Battle of French and Irish forces

The Battle of Collooney, also called the Battle of Carricknagat, refers to a battle which occurred on 5 September during the Irish Rebellion of 1798 when a combined force of French troops and Irish rebels defeated a force of British troops outside of Collooney near Sligo Town.

==Background==
A long-anticipated French landing to assist the Irish rebellion had taken place on 22 August, when almost 1,100 troops under the command of General Humbert landed at Kilcummin Strand (Cill Chuimín), Killala Bay, County Mayo. Although the force was small, the remote location ensured an unopposed landing away from the tens of thousands of British soldiers concentrated in the east in Leinster, engaged in mopping up operations against remaining pockets of rebels. The nearby town of Killala was quickly captured after a brief resistance by local yeomen and Ballina was also taken two days later, following the rout of a force of cavalry sent from the town to oppose their march. Irish volunteers began to trickle into the French camp from all over Mayo following the news of the French landing.

The victory of General Humbert at Castlebar, despite gaining him about 5,000 Irish recruits, had not led to a renewed outbreak of the rebellion as hoped. A British army of some 26,000 men was assembled under Field Marshal Lord Cornwallis, the newly appointed Lord Lieutenant of Ireland, and was steadily moving towards his forces. Abandoning Castlebar, Humbert moved towards Ulster via Sligo with the intention of igniting a rising there.

==Battle==
The combined Franco-Irish forces marched northeast towards Sligo on their way to County Donegal in Ulster. When they got to the village of Collooney they were confronted by a unit of British troops from the garrison in Sligo, which is approximately five miles to the north of Collooney. A minor battle ensued at Carricknagat, a small townland to the immediate north of Collooney, hence the alternate name for the battle: the Battle of Carricknagat.

On 5 September 1798, the Franco-Irish troops pushed north through County Sligo but were halted by a cannon which the British forces had installed above Union Rock near Collooney.
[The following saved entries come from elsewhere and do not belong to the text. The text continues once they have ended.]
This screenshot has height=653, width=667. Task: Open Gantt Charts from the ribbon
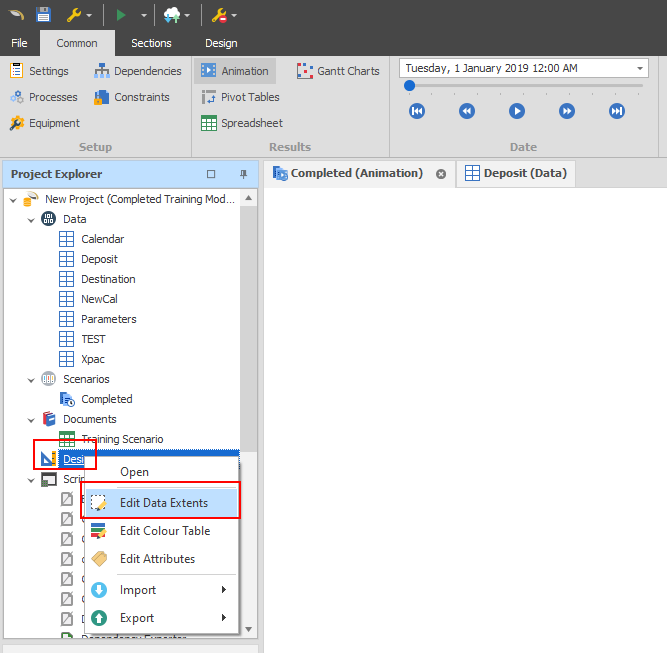[x=338, y=71]
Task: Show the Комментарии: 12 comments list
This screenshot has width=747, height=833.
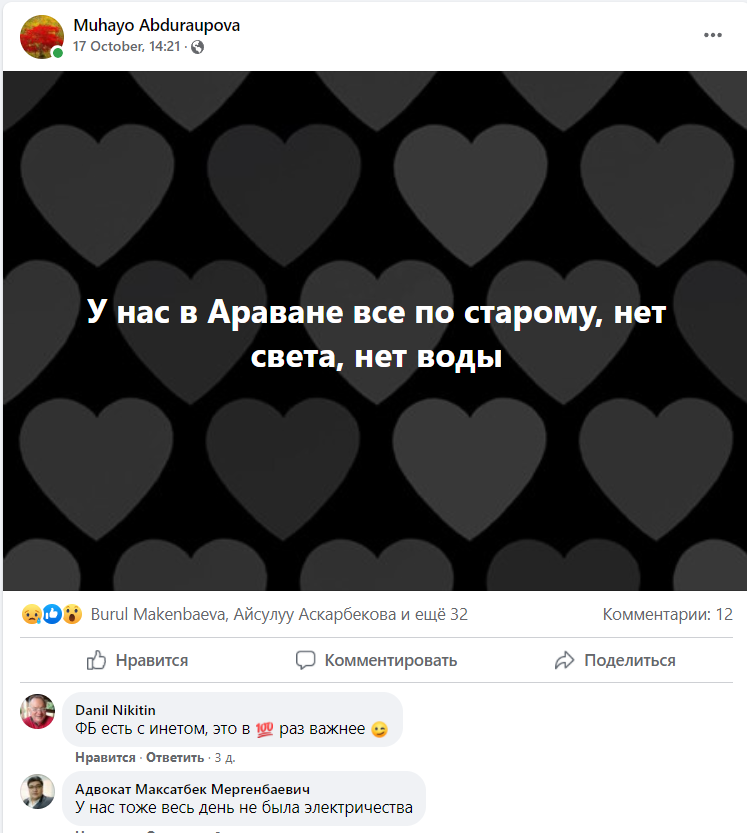Action: click(x=667, y=614)

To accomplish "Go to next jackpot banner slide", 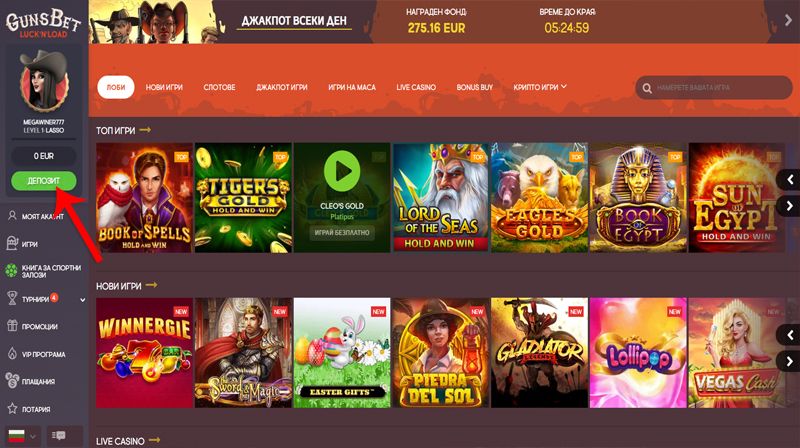I will click(789, 20).
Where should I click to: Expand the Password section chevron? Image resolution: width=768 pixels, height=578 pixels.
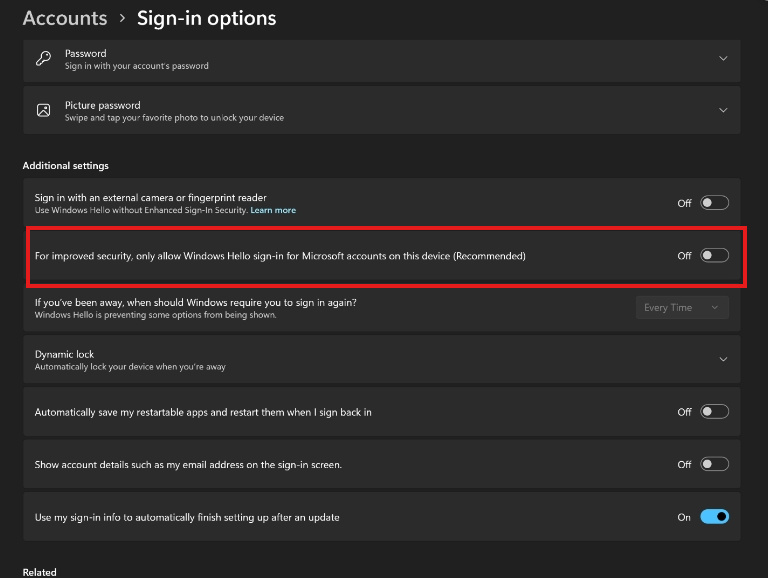coord(723,59)
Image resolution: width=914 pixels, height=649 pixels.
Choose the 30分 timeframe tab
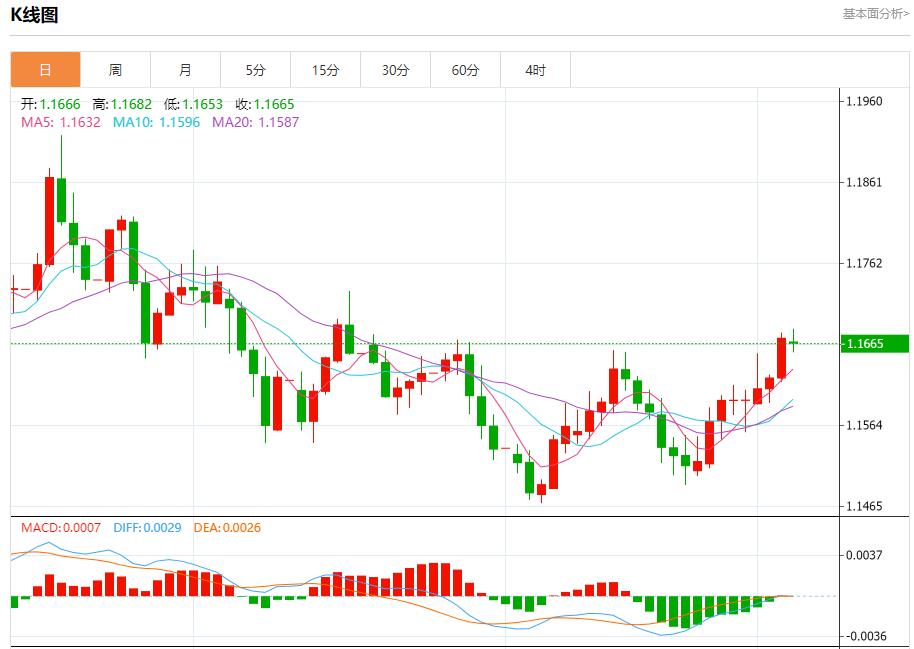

A young Irish aide to General Humbert, Lieutenant Bartholomew Teeling, distinguished himself during the encounter. Teeling cleared the way for the advancing Irish-French army by single-handedly disabling a British gunnery post located high on Union Rock when he broke from the French ranks and galloped towards the gunner's position. Teeling was armed with a pistol and he shot the cannon's marksman and captured the cannon. After the loss of the cannon position the French and Irish advanced and the British retreated towards their barracks at Sligo, leaving 120 dead and 100 prisoners.

Colonel Charles Vereker, who commanded the Limerick militia in the standoff, was awarded a peerage for his role in the battle.

==Teeling monument==
In 1898, the centenary year of the battle, a statue of Teeling was erected in Carricknagat.